Model selection via Bayesian information capacity designs for generalised linear models

TL;DR

This paper introduces a Bayesian information capacity criterion for selecting robust experimental designs in generalized linear models, demonstrating effective screening for binomial and Poisson data through simulation studies.

Contribution

It proposes a new Bayesian criterion for design selection in generalized linear models, enhancing robustness and screening efficiency.

Findings

Designs achieve high power with moderate error rates

Logistic regression is more challenging than log-linear regression

Effective screening depends on support points and experiment size

Abstract

The first investigation is made of designs for screening experiments where the response variable is approximated by a generalised linear model. A Bayesian information capacity criterion is defined for the selection of designs that are robust to the form of the linear predictor. For binomial data and logistic regression, the effectiveness of these designs for screening is assessed through simulation studies using all-subsets regression and model selection via maximum penalised likelihood and a generalised information criterion.

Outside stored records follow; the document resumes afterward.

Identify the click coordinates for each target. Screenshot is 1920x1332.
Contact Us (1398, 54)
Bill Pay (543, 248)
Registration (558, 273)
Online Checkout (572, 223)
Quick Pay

For Poisson data and log-linear regression, similar assessments are made using maximum likelihood and the Akaike information criterion for minimally-supported designs that are constructed analytically. The results show that effective screening, that is, high power with moderate type I error rate and false discovery rate, can be achieved through suitable choices for the number of design support points and experiment size. Logistic regression is shown to present a more challenging problem than log-linear regression. Some areas for future work are also indicated.